Saved data entries
>>>

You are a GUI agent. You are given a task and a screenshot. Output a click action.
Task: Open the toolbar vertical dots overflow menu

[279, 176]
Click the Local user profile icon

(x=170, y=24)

<<<

Directions for this task:
Write out exactly each line of the entries, starting at the one containing "Task: Open the" and finishing with the last line.

Exercise answer:
Task: Open the toolbar vertical dots overflow menu

[279, 176]
Click the Local user profile icon

(x=170, y=24)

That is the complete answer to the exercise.